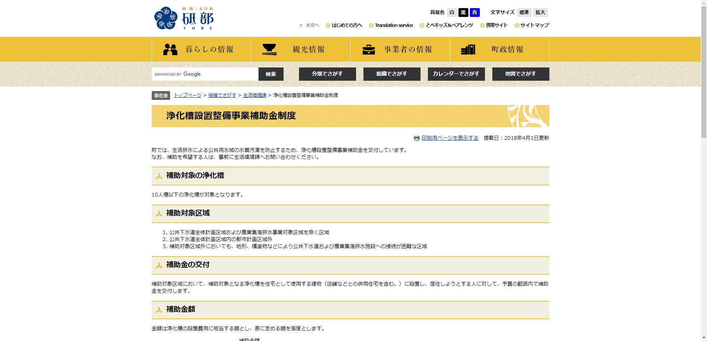Image resolution: width=707 pixels, height=341 pixels.
Task: Switch background color to 黒
Action: point(463,12)
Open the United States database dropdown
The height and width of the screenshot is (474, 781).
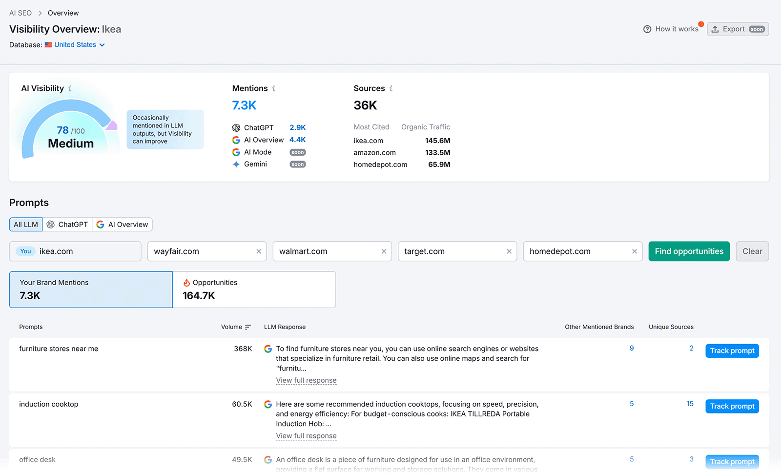coord(75,44)
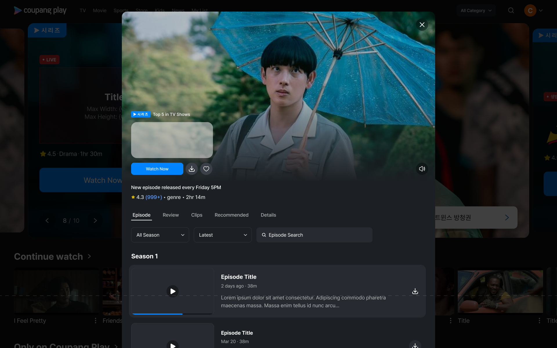Click the download icon beside Watch Now
The height and width of the screenshot is (348, 557).
[x=192, y=169]
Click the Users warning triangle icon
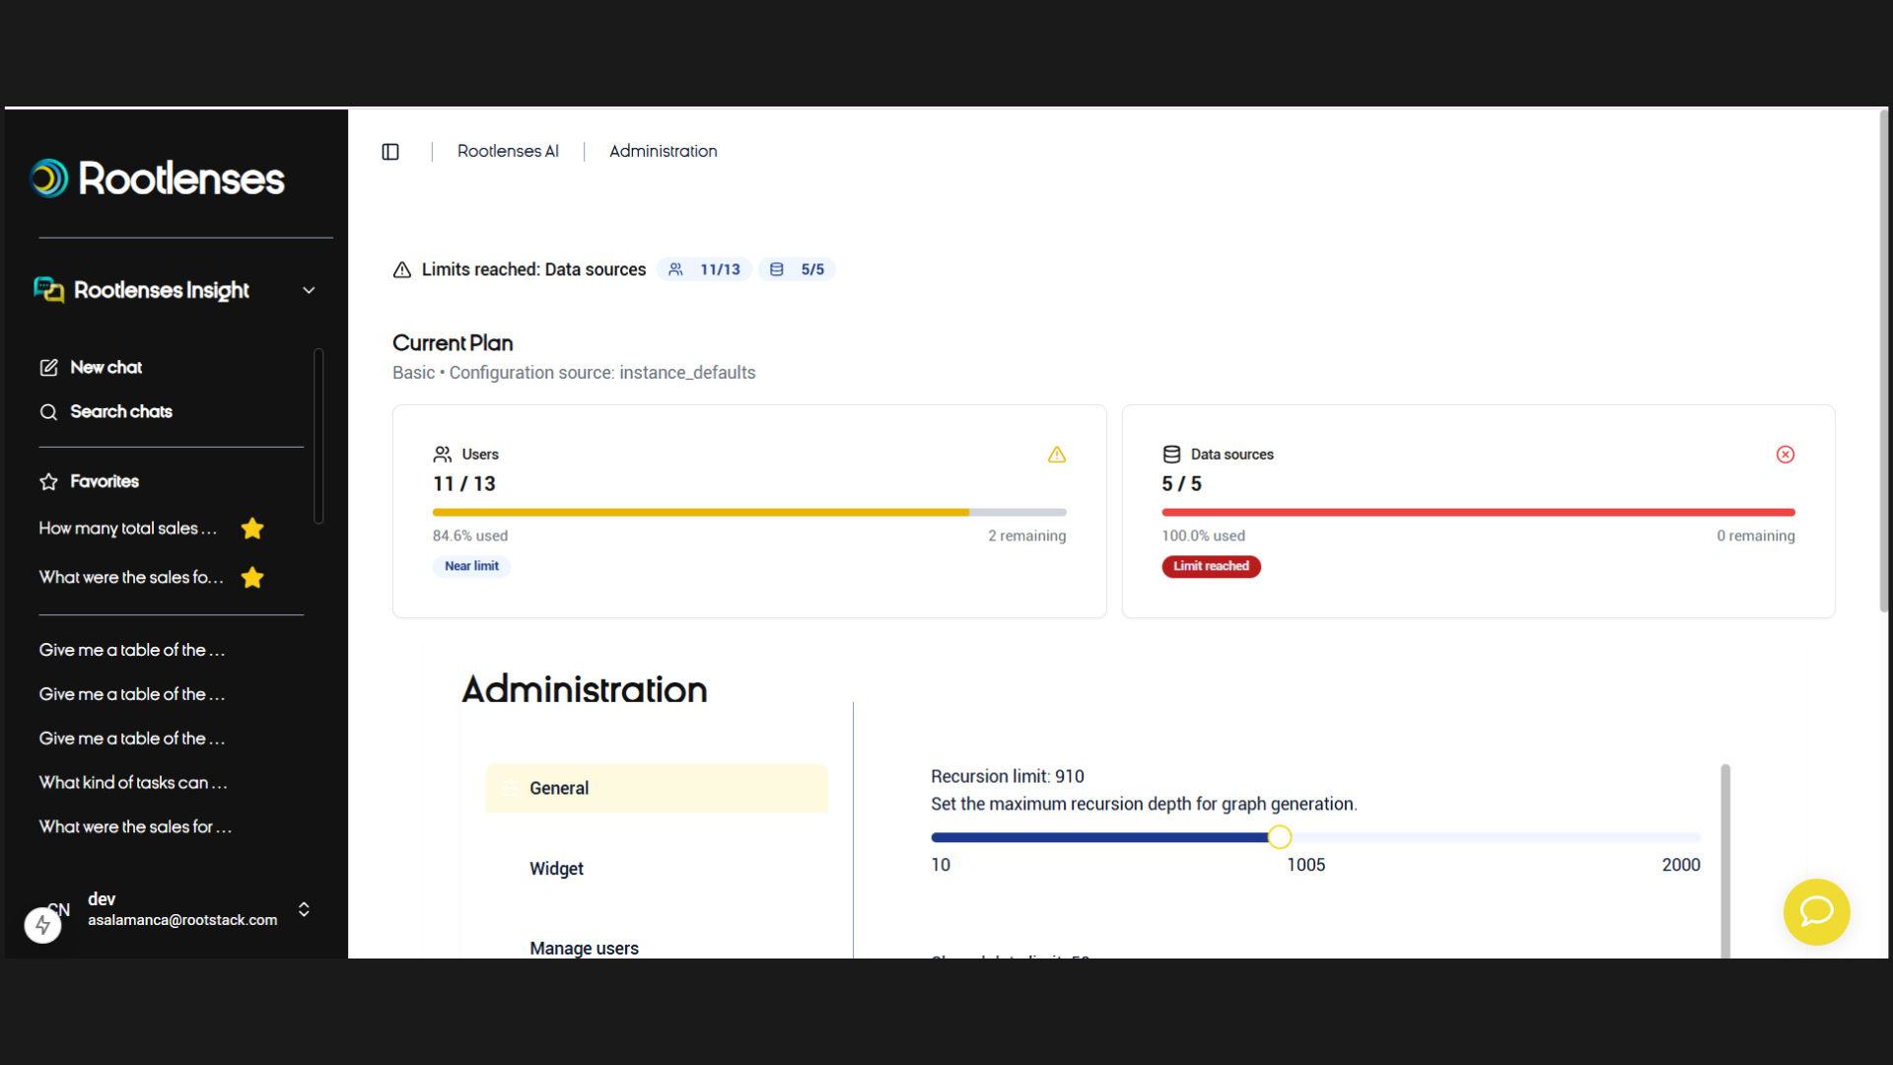1893x1065 pixels. pyautogui.click(x=1057, y=455)
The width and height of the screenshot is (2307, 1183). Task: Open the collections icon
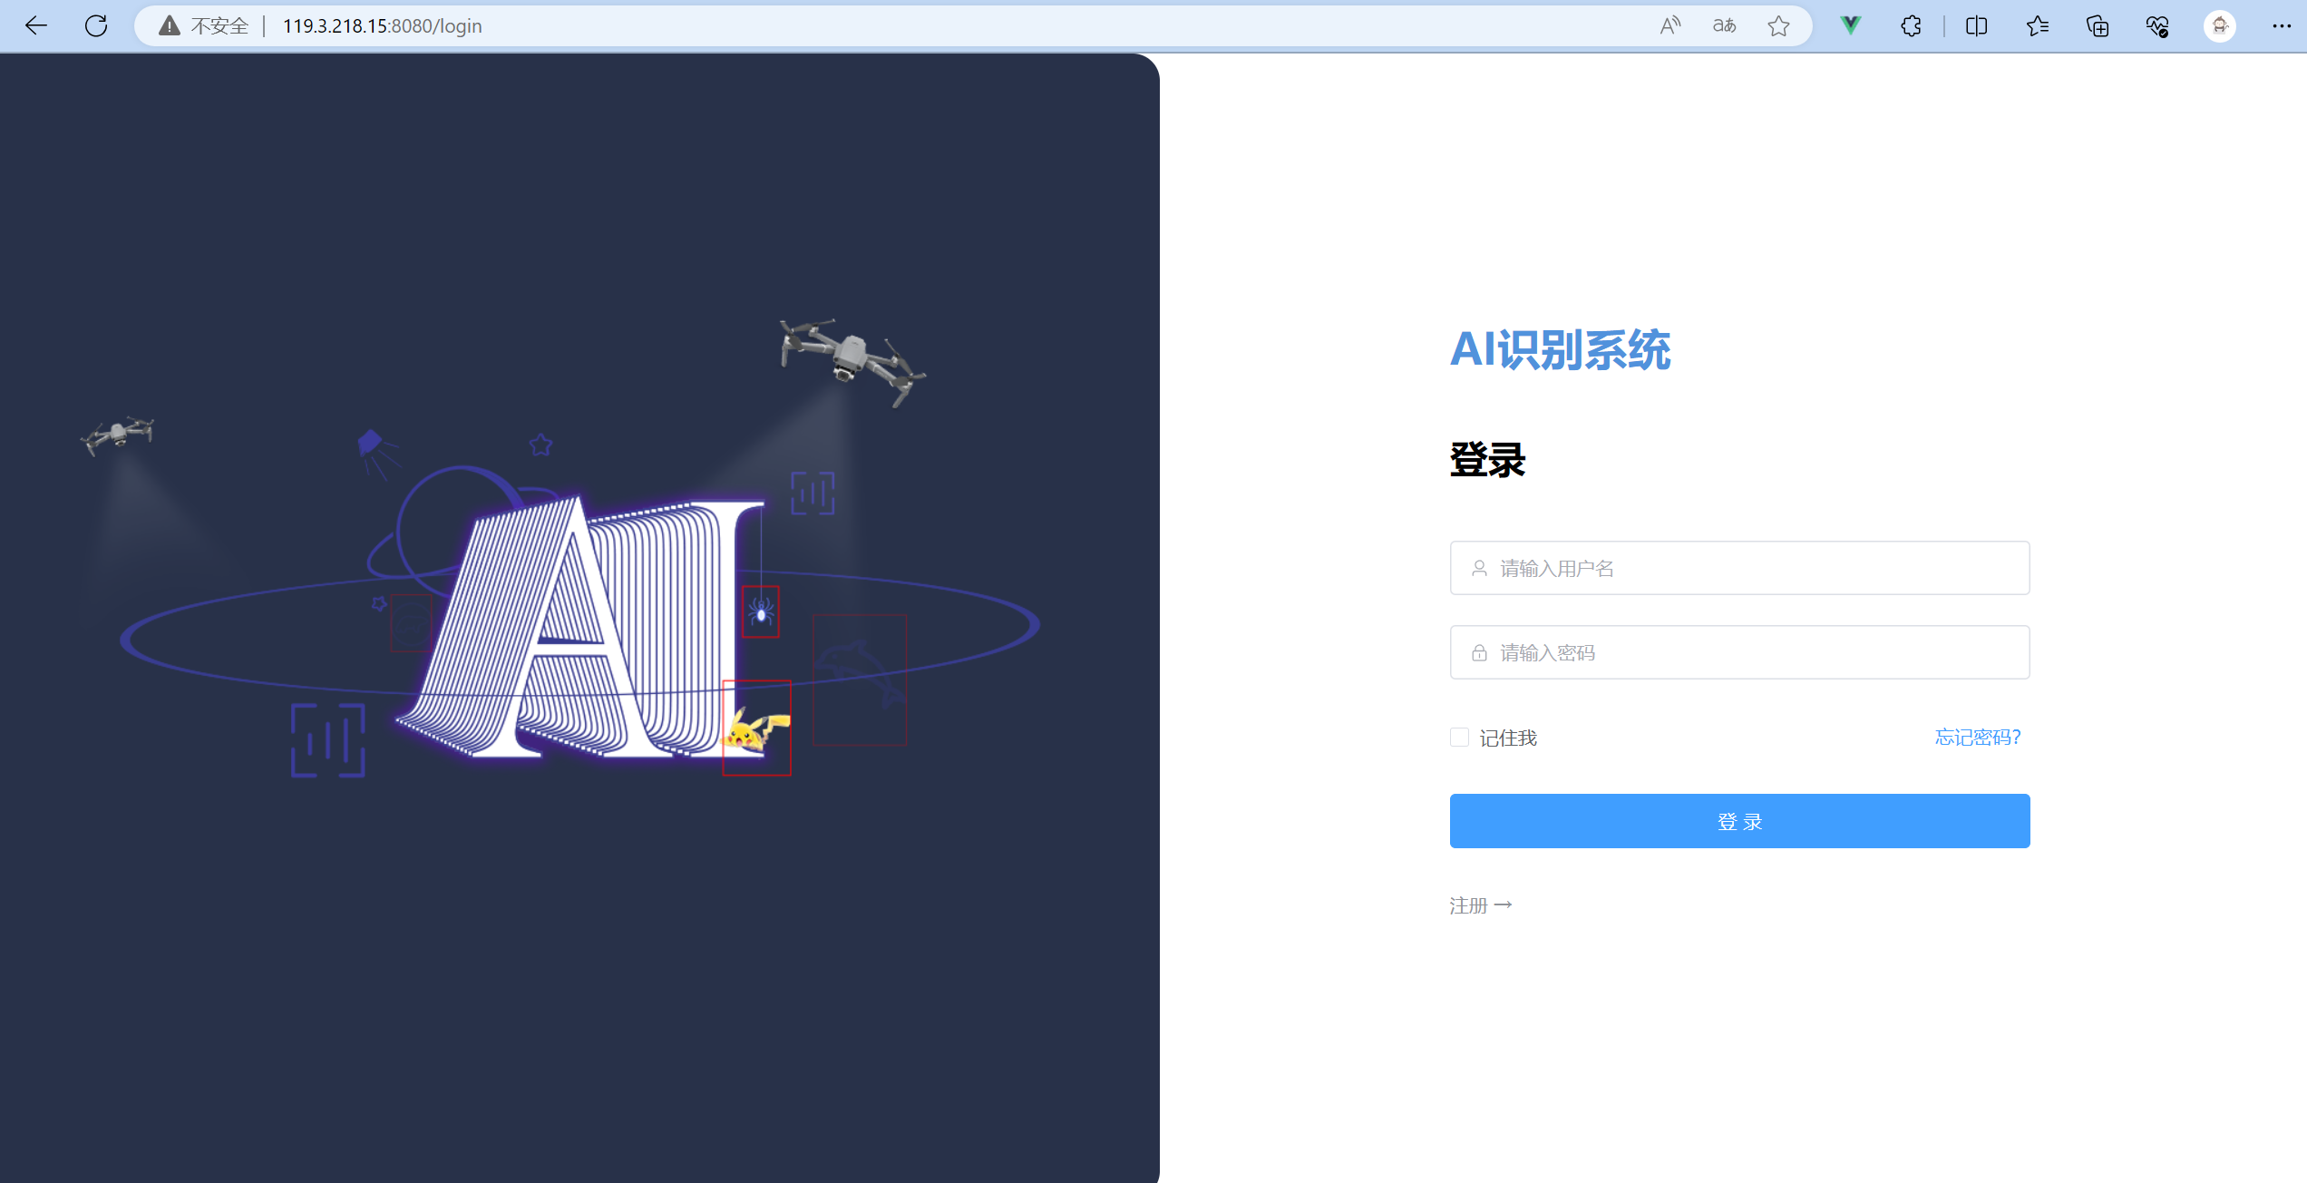point(2097,25)
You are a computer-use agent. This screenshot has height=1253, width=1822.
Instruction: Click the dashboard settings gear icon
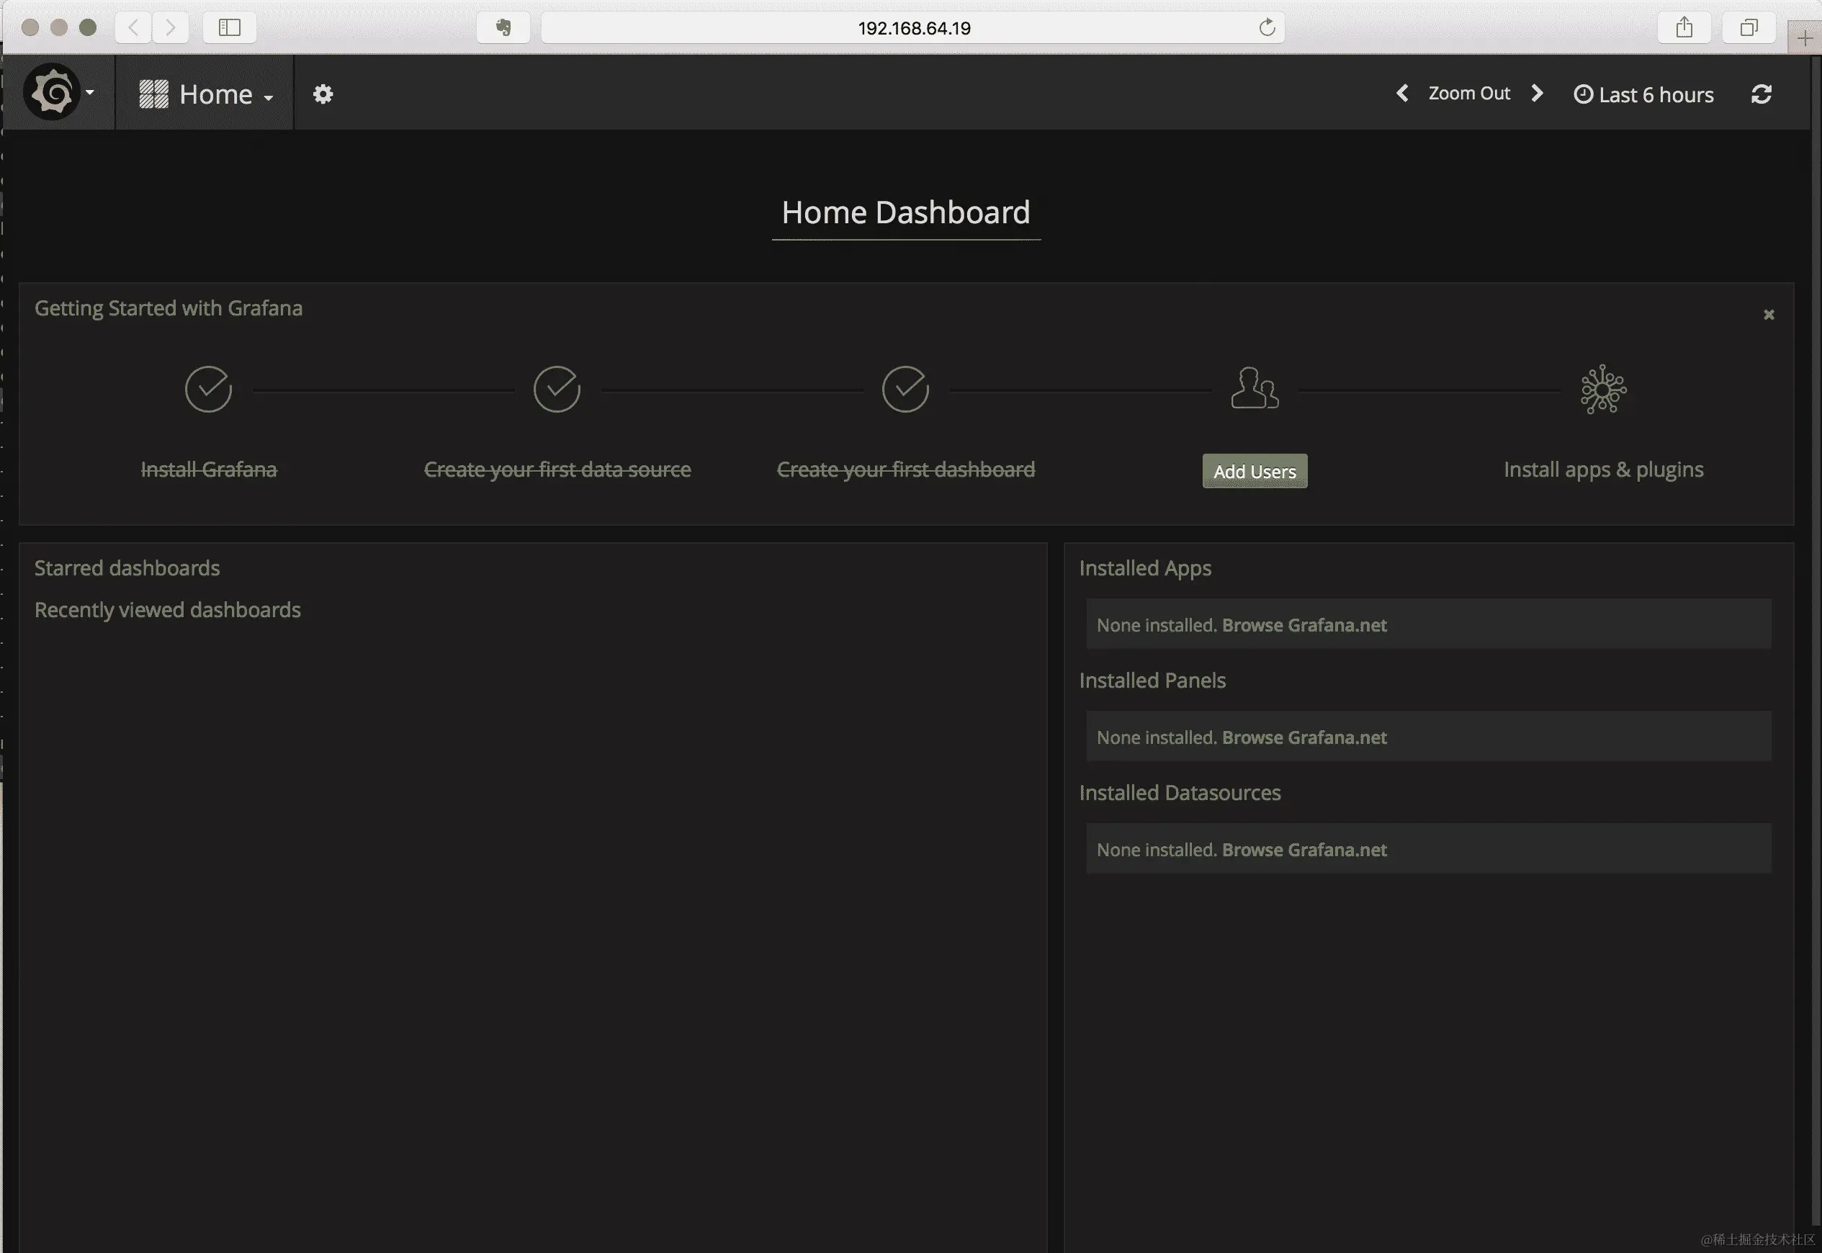pos(323,94)
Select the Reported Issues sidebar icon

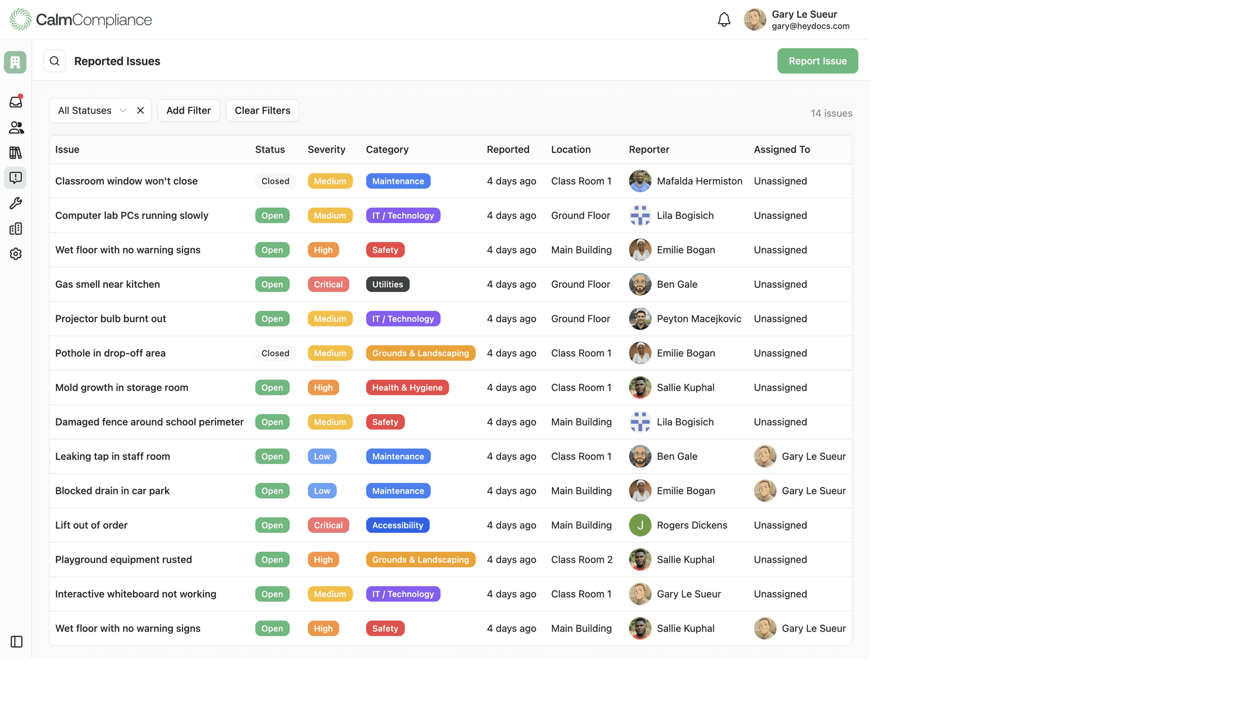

★ ★ ★ ★ ★ ★ ★

» Task description
Locate "Instruction: Click the" in the entries above. Copy, exactly and only, the lines from that line to the end, leaving out the pictures.

» Solution to the problem
Instruction: Click the dashboard settings gear icon
pos(323,94)
Select the Reported Issues sidebar icon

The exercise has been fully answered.